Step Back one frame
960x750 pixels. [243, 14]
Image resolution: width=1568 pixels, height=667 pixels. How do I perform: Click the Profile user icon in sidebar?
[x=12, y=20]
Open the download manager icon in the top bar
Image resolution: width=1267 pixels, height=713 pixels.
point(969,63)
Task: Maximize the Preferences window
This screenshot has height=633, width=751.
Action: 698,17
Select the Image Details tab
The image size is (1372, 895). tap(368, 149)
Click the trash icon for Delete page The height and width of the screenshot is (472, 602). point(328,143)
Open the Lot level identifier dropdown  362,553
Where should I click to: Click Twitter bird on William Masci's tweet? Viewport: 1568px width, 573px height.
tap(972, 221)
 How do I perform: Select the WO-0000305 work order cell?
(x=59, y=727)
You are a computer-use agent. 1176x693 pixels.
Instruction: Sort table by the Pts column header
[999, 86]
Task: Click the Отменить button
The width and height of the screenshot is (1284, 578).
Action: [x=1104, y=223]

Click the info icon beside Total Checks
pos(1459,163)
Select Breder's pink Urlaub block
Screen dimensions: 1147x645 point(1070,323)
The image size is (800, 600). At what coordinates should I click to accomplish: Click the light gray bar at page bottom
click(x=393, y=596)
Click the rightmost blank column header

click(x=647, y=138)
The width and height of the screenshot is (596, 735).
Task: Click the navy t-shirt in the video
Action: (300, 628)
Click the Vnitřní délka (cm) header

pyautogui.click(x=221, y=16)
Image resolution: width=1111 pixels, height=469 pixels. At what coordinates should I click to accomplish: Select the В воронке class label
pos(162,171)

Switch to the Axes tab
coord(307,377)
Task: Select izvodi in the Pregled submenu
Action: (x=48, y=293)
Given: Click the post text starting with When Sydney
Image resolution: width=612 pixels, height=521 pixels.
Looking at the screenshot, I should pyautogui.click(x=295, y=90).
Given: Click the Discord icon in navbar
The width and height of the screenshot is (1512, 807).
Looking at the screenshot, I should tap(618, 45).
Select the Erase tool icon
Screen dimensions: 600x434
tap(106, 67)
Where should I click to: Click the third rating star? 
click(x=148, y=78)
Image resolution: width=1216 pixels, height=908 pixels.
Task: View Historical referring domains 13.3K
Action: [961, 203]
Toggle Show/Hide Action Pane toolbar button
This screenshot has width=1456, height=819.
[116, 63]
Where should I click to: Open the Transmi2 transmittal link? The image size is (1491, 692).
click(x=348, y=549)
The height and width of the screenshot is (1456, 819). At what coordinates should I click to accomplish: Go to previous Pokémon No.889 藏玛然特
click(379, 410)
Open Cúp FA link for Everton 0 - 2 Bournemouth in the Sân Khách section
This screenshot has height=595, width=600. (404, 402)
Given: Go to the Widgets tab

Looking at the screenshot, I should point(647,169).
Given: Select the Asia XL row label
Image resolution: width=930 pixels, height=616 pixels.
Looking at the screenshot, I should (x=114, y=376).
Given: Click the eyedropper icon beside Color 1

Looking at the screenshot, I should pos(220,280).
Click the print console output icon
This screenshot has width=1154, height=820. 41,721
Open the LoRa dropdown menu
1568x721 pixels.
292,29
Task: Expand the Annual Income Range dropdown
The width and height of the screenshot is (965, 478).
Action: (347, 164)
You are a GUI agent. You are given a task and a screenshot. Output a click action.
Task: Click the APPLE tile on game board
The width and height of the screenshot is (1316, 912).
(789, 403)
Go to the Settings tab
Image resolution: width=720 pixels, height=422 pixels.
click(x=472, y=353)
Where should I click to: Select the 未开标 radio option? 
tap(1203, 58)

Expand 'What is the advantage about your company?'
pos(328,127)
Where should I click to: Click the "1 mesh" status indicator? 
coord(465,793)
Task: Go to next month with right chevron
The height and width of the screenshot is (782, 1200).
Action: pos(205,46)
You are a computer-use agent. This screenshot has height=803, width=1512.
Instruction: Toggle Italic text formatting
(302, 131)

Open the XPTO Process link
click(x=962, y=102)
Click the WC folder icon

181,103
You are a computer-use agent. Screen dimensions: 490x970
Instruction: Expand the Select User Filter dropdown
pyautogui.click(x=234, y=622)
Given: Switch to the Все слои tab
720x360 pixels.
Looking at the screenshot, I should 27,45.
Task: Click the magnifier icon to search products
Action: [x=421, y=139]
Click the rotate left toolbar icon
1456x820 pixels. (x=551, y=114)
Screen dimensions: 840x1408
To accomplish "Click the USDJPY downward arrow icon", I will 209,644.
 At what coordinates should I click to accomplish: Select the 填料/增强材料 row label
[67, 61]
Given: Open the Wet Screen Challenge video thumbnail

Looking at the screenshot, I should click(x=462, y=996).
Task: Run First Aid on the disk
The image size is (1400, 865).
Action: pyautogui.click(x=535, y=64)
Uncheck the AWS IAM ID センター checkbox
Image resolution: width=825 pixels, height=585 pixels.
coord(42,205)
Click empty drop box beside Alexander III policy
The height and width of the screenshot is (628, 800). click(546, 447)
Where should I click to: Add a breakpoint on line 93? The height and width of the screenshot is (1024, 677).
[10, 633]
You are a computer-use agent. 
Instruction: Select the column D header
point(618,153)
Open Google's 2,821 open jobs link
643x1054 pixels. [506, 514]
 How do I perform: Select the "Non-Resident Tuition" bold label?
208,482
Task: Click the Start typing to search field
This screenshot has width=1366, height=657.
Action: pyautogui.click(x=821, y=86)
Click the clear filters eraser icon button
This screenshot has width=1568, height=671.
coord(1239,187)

### Instructions to follow
Set down the data above once more so that nothing differs from the original.

### Your solution
Step Back one frame
960x750 pixels. [243, 14]
Image resolution: width=1568 pixels, height=667 pixels. How do I perform: Click the Profile user icon in sidebar?
[x=12, y=20]
Open the download manager icon in the top bar
Image resolution: width=1267 pixels, height=713 pixels.
point(969,63)
Task: Maximize the Preferences window
This screenshot has height=633, width=751.
Action: 698,17
Select the Image Details tab
The image size is (1372, 895). tap(368, 149)
Click the trash icon for Delete page The height and width of the screenshot is (472, 602). point(328,143)
Open the Lot level identifier dropdown  362,553
Where should I click to: Click Twitter bird on William Masci's tweet? Viewport: 1568px width, 573px height.
tap(972, 221)
 How do I perform: Select the WO-0000305 work order cell?
(x=59, y=727)
You are a computer-use agent. 1176x693 pixels.
Instruction: Sort table by the Pts column header
[999, 86]
Task: Click the Отменить button
The width and height of the screenshot is (1284, 578).
Action: [x=1104, y=223]

Click the info icon beside Total Checks
pos(1459,163)
Select Breder's pink Urlaub block
Screen dimensions: 1147x645 point(1070,323)
The image size is (800, 600). At what coordinates should I click to accomplish: Click the light gray bar at page bottom
click(x=393, y=596)
Click the rightmost blank column header

click(x=647, y=138)
The width and height of the screenshot is (596, 735).
Task: Click the navy t-shirt in the video
Action: (300, 628)
Click the Vnitřní délka (cm) header

pyautogui.click(x=221, y=16)
Image resolution: width=1111 pixels, height=469 pixels. At what coordinates should I click to accomplish: Select the В воронке class label
pos(162,171)

Switch to the Axes tab
coord(307,377)
Task: Select izvodi in the Pregled submenu
Action: (x=48, y=293)
Given: Click the post text starting with When Sydney
Image resolution: width=612 pixels, height=521 pixels.
Looking at the screenshot, I should pyautogui.click(x=295, y=90).
Given: Click the Discord icon in navbar
The width and height of the screenshot is (1512, 807).
Looking at the screenshot, I should tap(618, 45).
Select the Erase tool icon
Screen dimensions: 600x434
tap(106, 67)
Where should I click to: Click the third rating star? 
click(x=148, y=78)
Image resolution: width=1216 pixels, height=908 pixels.
Task: View Historical referring domains 13.3K
Action: [961, 203]
Toggle Show/Hide Action Pane toolbar button
This screenshot has width=1456, height=819.
[116, 63]
Where should I click to: Open the Transmi2 transmittal link? The image size is (1491, 692).
click(x=348, y=549)
The height and width of the screenshot is (1456, 819). At what coordinates should I click to accomplish: Go to previous Pokémon No.889 藏玛然特
click(379, 410)
Open Cúp FA link for Everton 0 - 2 Bournemouth in the Sân Khách section
This screenshot has height=595, width=600. (404, 402)
Given: Go to the Widgets tab

Looking at the screenshot, I should point(647,169).
Given: Select the Asia XL row label
Image resolution: width=930 pixels, height=616 pixels.
Looking at the screenshot, I should (x=114, y=376).
Given: Click the eyedropper icon beside Color 1

Looking at the screenshot, I should pos(220,280).
Click the print console output icon
This screenshot has width=1154, height=820. 41,721
Open the LoRa dropdown menu
1568x721 pixels.
292,29
Task: Expand the Annual Income Range dropdown
The width and height of the screenshot is (965, 478).
Action: (347, 164)
You are a GUI agent. You are given a task and a screenshot. Output a click action.
Task: Click the APPLE tile on game board
The width and height of the screenshot is (1316, 912).
(789, 403)
Go to the Settings tab
Image resolution: width=720 pixels, height=422 pixels.
click(x=472, y=353)
Where should I click to: Select the 未开标 radio option? 
tap(1203, 58)

Expand 'What is the advantage about your company?'
pos(328,127)
Where should I click to: Click the "1 mesh" status indicator? 
coord(465,793)
Task: Go to next month with right chevron
The height and width of the screenshot is (782, 1200).
Action: pos(205,46)
You are a computer-use agent. This screenshot has height=803, width=1512.
Instruction: Toggle Italic text formatting
(302, 131)

Open the XPTO Process link
click(x=962, y=102)
Click the WC folder icon

181,103
You are a computer-use agent. Screen dimensions: 490x970
Instruction: Expand the Select User Filter dropdown
pyautogui.click(x=234, y=622)
Given: Switch to the Все слои tab
720x360 pixels.
Looking at the screenshot, I should 27,45.
Task: Click the magnifier icon to search products
Action: [x=421, y=139]
Click the rotate left toolbar icon
1456x820 pixels. (x=551, y=114)
Screen dimensions: 840x1408
To accomplish "Click the USDJPY downward arrow icon", I will 209,644.
 At what coordinates should I click to accomplish: Select the 填料/增强材料 row label
[67, 61]
Given: Open the Wet Screen Challenge video thumbnail

Looking at the screenshot, I should click(x=462, y=996).
Task: Run First Aid on the disk
The image size is (1400, 865).
Action: pyautogui.click(x=535, y=64)
Uncheck the AWS IAM ID センター checkbox
Image resolution: width=825 pixels, height=585 pixels.
coord(42,205)
Click empty drop box beside Alexander III policy
The height and width of the screenshot is (628, 800). click(546, 447)
Where should I click to: Add a breakpoint on line 93? The height and width of the screenshot is (1024, 677).
[10, 633]
You are a computer-use agent. 
Instruction: Select the column D header
point(618,153)
Open Google's 2,821 open jobs link
643x1054 pixels. [506, 514]
 How do I perform: Select the "Non-Resident Tuition" bold label?
208,482
Task: Click the Start typing to search field
This screenshot has width=1366, height=657.
Action: pyautogui.click(x=821, y=86)
Click the clear filters eraser icon button
This screenshot has width=1568, height=671.
coord(1239,187)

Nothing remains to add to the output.